Start Dataset excerpts

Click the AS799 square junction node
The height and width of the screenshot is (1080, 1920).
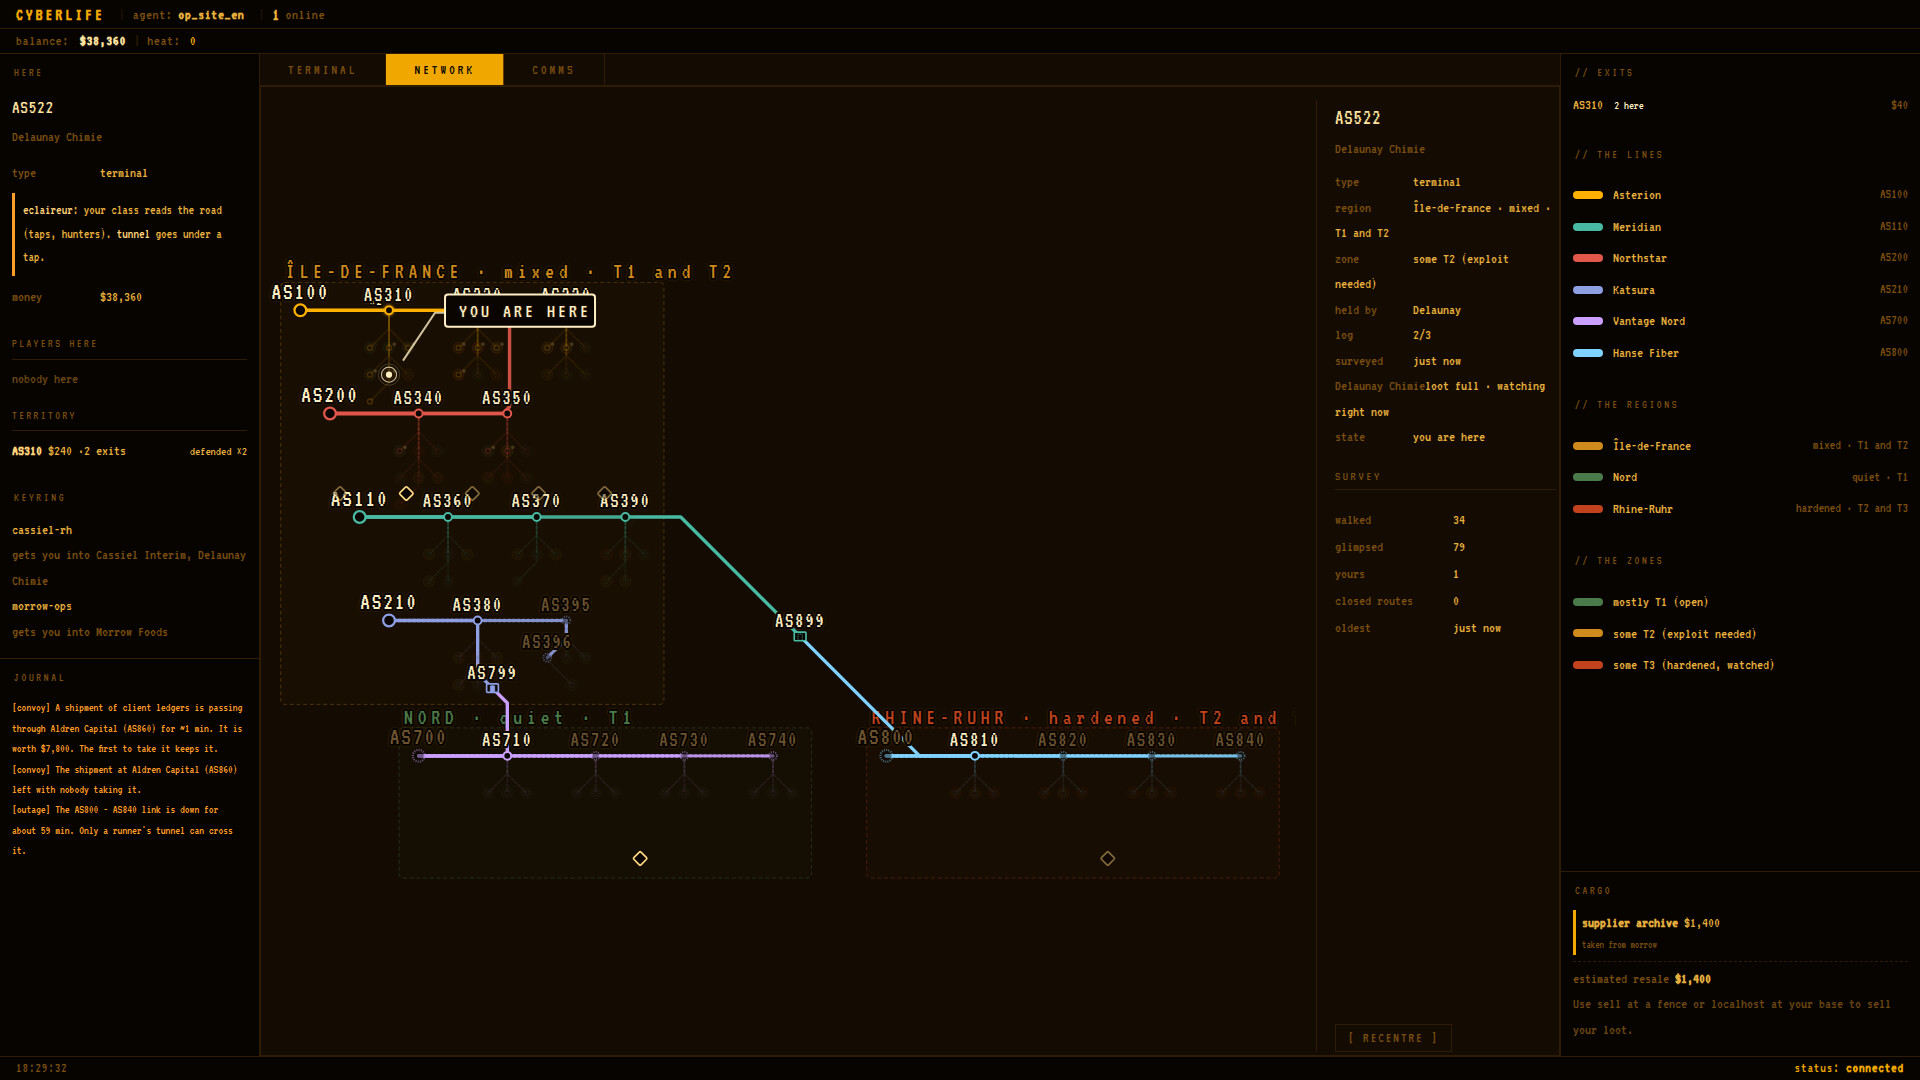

End Dataset excerpts
Start Dataset excerpts

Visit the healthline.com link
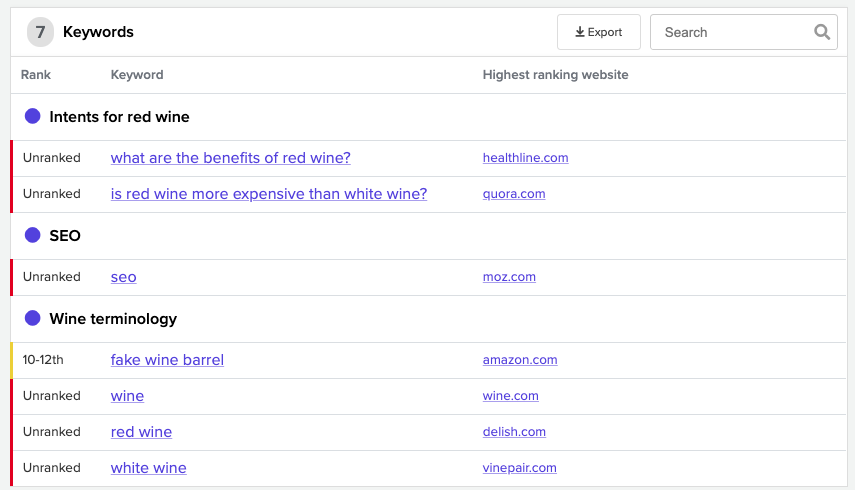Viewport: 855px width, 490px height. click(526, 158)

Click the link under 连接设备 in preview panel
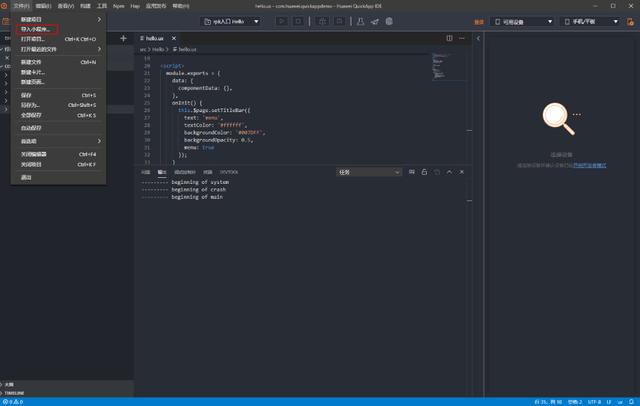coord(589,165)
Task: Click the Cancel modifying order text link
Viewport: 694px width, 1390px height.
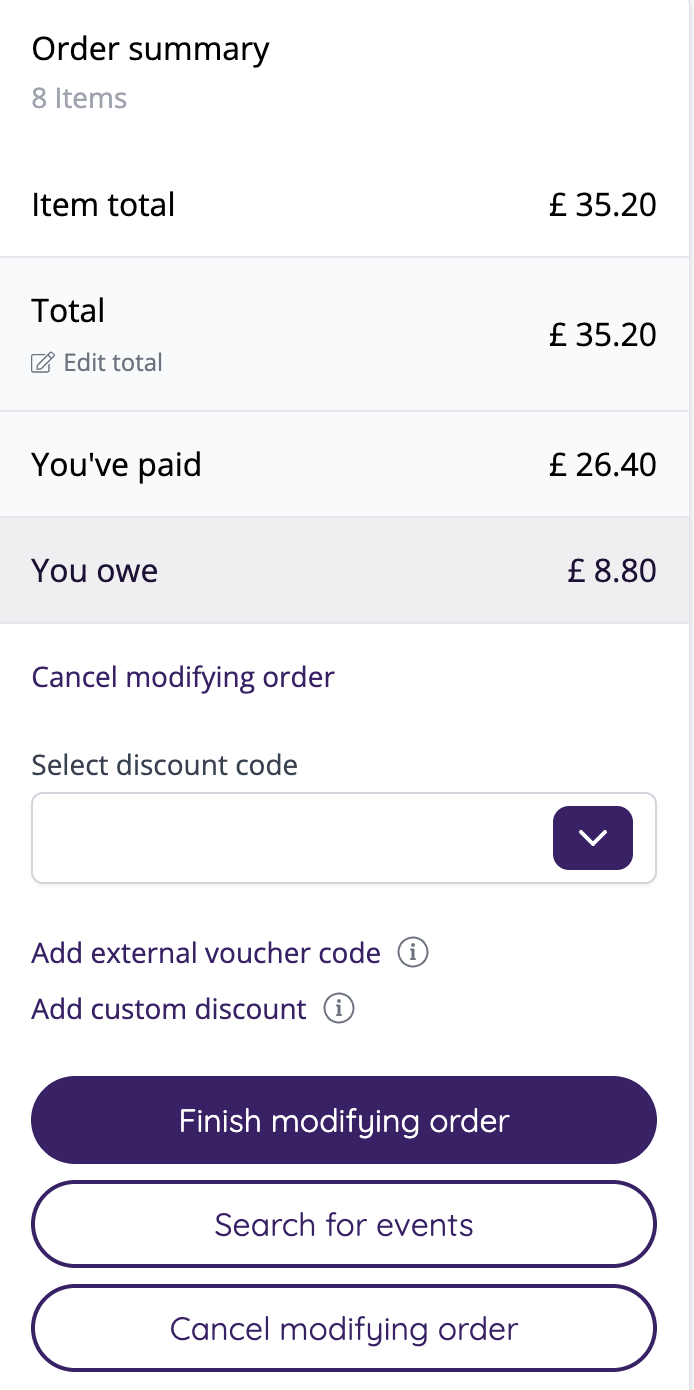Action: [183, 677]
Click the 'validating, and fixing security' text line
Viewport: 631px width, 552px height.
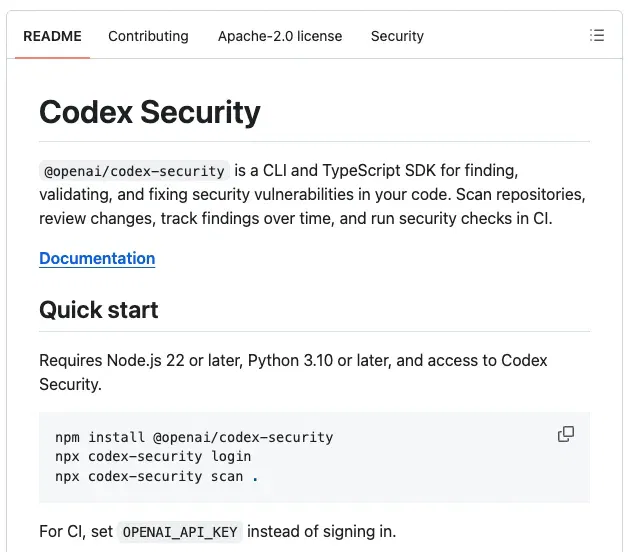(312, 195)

End Dataset excerpts

**Given request:**
Please format the items as a numbered list, starting at the line that contains "Click the AS799 square junction node" and ending after the line that contains "The height and", and drop any blank lines.

**Solution for this exercise:**
1. Click the AS799 square junction node
2. The height and width of the screenshot is (1080, 1920).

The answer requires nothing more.